■ **TASK**
A complete answer includes every line below with the word "tree".

(INPUT RECORDS)

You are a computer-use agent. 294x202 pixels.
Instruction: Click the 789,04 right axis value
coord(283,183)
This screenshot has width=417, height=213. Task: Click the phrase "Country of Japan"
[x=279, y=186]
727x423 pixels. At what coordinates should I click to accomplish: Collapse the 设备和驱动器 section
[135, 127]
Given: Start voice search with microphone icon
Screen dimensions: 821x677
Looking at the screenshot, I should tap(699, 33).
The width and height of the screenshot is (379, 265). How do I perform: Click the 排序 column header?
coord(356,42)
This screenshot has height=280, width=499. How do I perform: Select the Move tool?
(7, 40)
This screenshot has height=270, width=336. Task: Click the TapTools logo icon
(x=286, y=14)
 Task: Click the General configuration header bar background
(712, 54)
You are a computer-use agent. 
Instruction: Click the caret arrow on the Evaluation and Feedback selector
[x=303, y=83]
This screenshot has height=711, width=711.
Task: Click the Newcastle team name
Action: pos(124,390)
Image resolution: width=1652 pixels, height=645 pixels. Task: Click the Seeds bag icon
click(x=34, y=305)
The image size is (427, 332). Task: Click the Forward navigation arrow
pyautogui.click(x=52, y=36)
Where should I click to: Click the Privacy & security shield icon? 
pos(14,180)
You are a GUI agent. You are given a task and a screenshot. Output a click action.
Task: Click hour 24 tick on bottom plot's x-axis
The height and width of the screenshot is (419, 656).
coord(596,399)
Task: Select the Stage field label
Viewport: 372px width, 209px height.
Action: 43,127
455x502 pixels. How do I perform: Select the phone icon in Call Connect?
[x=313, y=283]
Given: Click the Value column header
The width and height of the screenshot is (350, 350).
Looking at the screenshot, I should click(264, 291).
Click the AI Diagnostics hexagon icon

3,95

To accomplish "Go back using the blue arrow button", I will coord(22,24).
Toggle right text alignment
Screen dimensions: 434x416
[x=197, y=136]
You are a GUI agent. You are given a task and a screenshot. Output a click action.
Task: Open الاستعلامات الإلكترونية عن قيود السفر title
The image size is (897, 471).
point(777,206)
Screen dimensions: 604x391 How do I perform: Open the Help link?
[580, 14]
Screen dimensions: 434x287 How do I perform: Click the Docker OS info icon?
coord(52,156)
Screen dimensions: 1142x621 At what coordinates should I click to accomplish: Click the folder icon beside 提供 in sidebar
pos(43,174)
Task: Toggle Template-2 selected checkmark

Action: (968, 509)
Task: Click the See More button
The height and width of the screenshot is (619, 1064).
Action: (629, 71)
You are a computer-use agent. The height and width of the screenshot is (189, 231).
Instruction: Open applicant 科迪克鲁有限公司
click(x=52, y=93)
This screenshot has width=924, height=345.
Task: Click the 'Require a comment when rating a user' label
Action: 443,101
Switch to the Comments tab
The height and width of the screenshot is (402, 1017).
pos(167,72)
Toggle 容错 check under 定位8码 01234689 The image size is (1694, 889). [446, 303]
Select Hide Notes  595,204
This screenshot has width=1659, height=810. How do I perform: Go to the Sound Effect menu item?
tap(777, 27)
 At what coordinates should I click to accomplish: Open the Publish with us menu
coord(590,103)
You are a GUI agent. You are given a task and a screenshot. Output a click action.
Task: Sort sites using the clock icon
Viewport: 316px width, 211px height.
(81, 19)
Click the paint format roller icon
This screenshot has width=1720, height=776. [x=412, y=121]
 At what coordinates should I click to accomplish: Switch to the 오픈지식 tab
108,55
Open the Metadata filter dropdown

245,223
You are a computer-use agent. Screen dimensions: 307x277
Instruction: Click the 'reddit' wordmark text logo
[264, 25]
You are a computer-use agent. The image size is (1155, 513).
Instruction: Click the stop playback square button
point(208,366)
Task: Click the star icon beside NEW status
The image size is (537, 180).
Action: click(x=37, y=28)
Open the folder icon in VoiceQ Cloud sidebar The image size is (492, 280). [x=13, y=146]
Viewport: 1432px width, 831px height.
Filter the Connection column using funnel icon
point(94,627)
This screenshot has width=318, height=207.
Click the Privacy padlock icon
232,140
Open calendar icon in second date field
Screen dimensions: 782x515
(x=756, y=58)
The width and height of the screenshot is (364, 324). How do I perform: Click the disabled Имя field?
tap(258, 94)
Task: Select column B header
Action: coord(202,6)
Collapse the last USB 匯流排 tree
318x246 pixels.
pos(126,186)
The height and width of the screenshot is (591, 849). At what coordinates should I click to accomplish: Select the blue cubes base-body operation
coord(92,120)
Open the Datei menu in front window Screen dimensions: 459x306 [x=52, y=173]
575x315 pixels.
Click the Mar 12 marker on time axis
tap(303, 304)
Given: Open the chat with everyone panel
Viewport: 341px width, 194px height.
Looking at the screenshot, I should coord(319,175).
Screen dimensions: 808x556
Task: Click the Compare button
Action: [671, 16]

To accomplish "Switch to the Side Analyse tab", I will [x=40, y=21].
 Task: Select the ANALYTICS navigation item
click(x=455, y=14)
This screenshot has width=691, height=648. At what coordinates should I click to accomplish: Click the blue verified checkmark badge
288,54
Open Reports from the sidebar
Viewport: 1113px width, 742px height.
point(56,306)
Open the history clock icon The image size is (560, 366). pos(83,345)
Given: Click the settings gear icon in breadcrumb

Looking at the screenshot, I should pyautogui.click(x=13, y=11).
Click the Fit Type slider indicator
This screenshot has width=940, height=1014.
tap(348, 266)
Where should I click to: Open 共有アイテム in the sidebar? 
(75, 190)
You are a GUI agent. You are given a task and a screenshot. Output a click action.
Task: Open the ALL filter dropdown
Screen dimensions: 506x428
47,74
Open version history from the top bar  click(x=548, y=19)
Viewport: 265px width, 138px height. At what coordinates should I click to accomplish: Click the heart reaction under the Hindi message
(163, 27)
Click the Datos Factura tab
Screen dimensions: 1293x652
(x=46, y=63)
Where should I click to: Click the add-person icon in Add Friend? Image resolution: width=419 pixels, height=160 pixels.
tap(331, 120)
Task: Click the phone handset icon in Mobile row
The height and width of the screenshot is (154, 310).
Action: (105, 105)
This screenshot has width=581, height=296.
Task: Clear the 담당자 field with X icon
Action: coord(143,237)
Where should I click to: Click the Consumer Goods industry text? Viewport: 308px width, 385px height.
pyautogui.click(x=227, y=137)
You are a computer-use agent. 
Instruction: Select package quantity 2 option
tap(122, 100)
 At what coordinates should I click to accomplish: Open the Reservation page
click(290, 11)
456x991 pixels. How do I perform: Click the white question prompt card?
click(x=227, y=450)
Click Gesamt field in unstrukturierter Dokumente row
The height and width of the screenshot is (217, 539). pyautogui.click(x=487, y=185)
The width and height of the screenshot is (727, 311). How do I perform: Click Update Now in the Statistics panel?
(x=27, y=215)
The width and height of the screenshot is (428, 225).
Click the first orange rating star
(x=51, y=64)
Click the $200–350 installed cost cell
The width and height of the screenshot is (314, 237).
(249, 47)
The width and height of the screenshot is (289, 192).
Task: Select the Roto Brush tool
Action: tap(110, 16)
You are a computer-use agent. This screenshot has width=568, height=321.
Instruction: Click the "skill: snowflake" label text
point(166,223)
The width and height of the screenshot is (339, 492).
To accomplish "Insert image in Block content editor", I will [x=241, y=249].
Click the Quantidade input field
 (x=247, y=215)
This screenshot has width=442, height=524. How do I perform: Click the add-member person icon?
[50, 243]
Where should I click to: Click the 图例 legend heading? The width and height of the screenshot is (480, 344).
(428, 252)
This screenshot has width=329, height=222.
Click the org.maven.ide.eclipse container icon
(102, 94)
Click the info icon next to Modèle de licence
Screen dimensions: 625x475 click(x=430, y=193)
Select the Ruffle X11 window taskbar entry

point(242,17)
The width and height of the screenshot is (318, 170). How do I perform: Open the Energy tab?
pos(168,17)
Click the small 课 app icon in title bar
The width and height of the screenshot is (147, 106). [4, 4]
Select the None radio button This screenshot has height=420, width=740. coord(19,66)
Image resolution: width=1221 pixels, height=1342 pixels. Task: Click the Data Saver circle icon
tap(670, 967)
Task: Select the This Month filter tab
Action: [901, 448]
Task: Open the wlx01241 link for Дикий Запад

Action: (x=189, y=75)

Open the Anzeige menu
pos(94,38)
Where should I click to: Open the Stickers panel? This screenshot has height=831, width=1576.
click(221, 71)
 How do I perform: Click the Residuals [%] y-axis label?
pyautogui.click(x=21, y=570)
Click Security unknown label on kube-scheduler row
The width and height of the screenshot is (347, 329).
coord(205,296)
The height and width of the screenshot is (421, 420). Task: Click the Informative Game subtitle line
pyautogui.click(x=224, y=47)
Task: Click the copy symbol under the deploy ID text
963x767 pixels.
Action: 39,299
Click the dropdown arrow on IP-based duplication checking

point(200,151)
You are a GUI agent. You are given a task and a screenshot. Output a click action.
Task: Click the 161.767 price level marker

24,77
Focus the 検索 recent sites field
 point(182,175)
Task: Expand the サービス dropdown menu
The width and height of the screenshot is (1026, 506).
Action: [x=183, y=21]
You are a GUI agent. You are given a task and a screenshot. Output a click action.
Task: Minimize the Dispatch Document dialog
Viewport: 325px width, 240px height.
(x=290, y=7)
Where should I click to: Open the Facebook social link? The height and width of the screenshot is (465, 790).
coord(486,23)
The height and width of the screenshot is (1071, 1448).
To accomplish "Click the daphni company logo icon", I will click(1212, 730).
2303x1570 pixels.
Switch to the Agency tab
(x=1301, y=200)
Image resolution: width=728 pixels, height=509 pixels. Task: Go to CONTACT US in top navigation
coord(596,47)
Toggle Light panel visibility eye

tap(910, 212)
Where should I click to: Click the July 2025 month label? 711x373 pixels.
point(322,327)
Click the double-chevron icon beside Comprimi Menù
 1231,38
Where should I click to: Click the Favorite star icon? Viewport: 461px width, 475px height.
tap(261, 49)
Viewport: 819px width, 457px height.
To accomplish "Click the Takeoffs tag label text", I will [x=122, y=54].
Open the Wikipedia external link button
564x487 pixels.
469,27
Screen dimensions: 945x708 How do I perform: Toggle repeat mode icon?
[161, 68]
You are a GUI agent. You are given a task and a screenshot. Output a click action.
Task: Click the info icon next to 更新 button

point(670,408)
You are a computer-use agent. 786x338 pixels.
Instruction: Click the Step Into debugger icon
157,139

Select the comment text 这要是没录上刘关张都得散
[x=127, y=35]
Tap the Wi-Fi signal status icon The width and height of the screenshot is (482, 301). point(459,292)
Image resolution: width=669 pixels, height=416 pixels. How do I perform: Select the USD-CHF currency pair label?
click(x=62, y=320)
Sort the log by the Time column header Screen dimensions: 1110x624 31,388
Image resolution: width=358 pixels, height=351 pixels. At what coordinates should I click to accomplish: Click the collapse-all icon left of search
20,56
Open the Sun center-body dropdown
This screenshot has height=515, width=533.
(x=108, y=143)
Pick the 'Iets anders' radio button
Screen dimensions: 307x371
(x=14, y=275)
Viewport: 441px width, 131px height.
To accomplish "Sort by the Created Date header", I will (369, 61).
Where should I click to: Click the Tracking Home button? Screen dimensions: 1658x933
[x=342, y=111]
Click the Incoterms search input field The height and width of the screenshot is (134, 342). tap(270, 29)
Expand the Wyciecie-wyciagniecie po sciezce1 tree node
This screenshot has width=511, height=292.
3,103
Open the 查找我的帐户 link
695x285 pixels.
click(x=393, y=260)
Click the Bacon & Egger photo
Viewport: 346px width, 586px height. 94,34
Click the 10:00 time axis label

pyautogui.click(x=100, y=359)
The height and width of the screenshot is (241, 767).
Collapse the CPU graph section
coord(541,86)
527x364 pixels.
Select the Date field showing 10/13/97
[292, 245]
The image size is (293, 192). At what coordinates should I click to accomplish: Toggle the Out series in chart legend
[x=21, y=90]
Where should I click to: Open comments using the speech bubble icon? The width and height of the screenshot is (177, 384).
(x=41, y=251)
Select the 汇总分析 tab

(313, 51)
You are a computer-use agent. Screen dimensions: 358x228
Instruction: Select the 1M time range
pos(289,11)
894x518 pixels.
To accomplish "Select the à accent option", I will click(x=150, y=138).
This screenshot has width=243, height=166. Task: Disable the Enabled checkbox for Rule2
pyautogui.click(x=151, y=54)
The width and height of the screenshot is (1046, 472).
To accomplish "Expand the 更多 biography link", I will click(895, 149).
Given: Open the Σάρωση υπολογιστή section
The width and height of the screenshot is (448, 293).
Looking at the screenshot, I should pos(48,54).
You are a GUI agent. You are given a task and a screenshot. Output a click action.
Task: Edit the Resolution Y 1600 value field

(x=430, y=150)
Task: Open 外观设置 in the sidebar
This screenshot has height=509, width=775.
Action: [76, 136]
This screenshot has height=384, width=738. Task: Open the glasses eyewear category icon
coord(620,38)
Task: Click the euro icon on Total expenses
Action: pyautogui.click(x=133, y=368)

(End INPUT RECORDS)

■ **PROBLEM SOLUTION**
Collapse the last USB 匯流排 tree
Expand the Wyciecie-wyciagniecie po sciezce1 tree node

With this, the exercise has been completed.